Yesterday I attended an all Black church downtown with my two friends. It was a rememberable time, more so because of the sermon. The music was a bit repetitive but it was loud and full of life which was a nice change.
The sermon was about giving up everything if God commands it. Letting go of precious belongings, enjoyable past times, and acting instead of just listening.

A commitment to Christ is proven during crisis. How we act under pressure speaks to our faith in the unseeable.

Ugh..am I living that life! Faith that I’ll be taken care of. Faith that giving up my material items will produce more than I can imagine. I miss biking and kayaking…I miss my job. I loved my job but it was something I had to let go of. I want to see what will happen and where I’ll be led to next. It’s kinda exciting not knowing what to expect each day.

Andy is gone and I mourn.
The puppies are not in my care and I weep for there companionship.
My house is gone and I miss the memories long gone.
My bike is far from me and I miss those long miles on straight trails.
My career is upside down and I miss the challenge it brought.
My body is weak from being sick since yesterday but it’s only temporary. A reminder that these bodies are temporary. We walk a cursed earth and we look around to acquire wealth and prosperity and a part of our souls are always longing for more.
In the end we die with nothing…Solomon wrote: everything is meaningless under the sun…what was done was done before.

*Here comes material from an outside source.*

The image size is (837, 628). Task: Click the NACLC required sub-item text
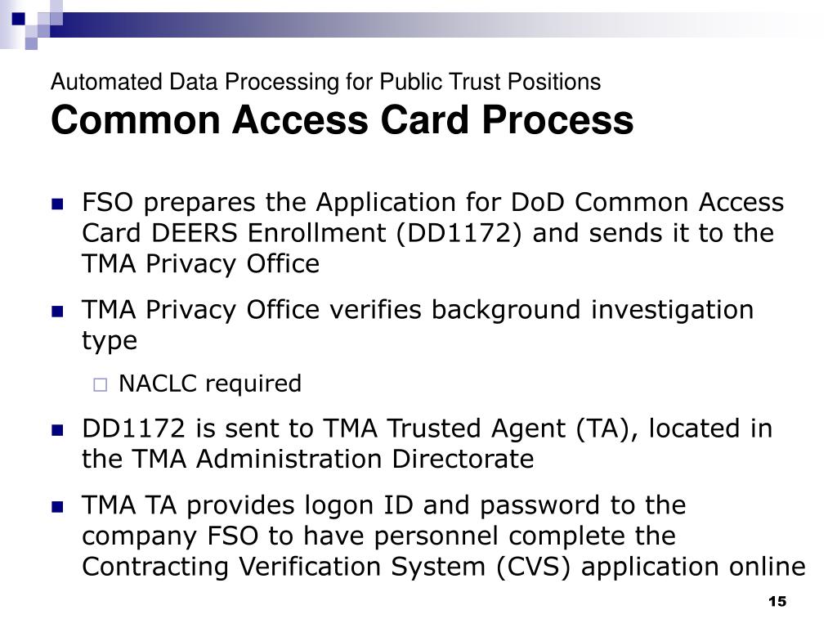[x=210, y=384]
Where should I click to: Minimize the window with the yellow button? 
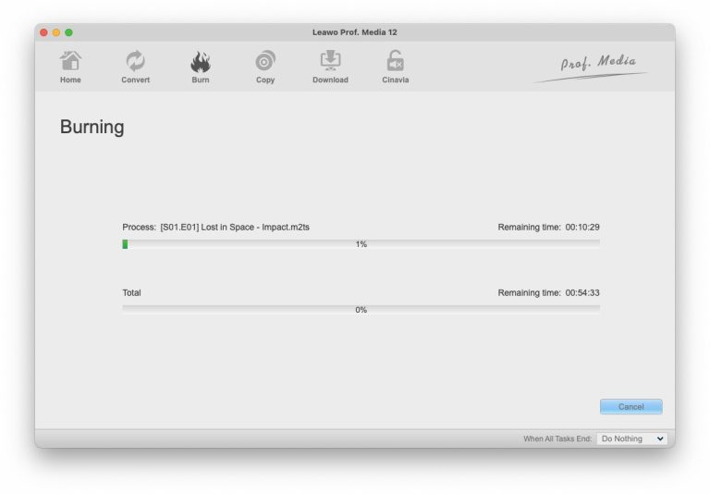[55, 32]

Maybe we are in a constant loop of repetitiveness. There will always be poor and sick to care for. Enjoy food and wine. Love everyone and care for one another. Survive this earth until the true living begins.
Preparation for eternity … The gifts acquired here should come with us..and they aren’t stuff bought at a store.
Gift of compassion
Gift of love
Gift of serving
Gifts of suffering
Gifts of a child’s innocence..that perhaps can awaken in us what was long suppressed…eyes for the beauty all around and taking time to see, truly see!

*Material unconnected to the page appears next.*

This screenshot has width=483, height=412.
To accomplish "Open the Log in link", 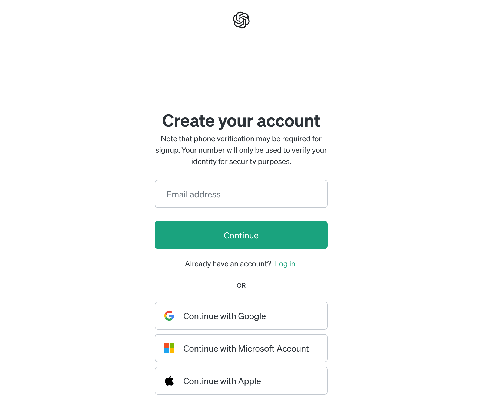I will tap(285, 264).
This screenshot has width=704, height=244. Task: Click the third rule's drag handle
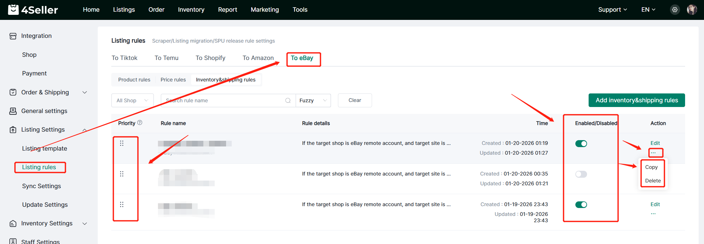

I tried the giving in the offering plate at church. My last $5 dollar bill in my wallet. Had to walk all the way to the front of the church, in front of strangers to give it. The sermon also talked of the 2 widows in the bible. God provided for them at there darkest moments and they had faith. So the last time I gave I got care packages from a long lost friend in Michigan.
This time, last night, I got my favorite dinner from a new friend !! Chicken, potatoes and green beans!!! I love trusting.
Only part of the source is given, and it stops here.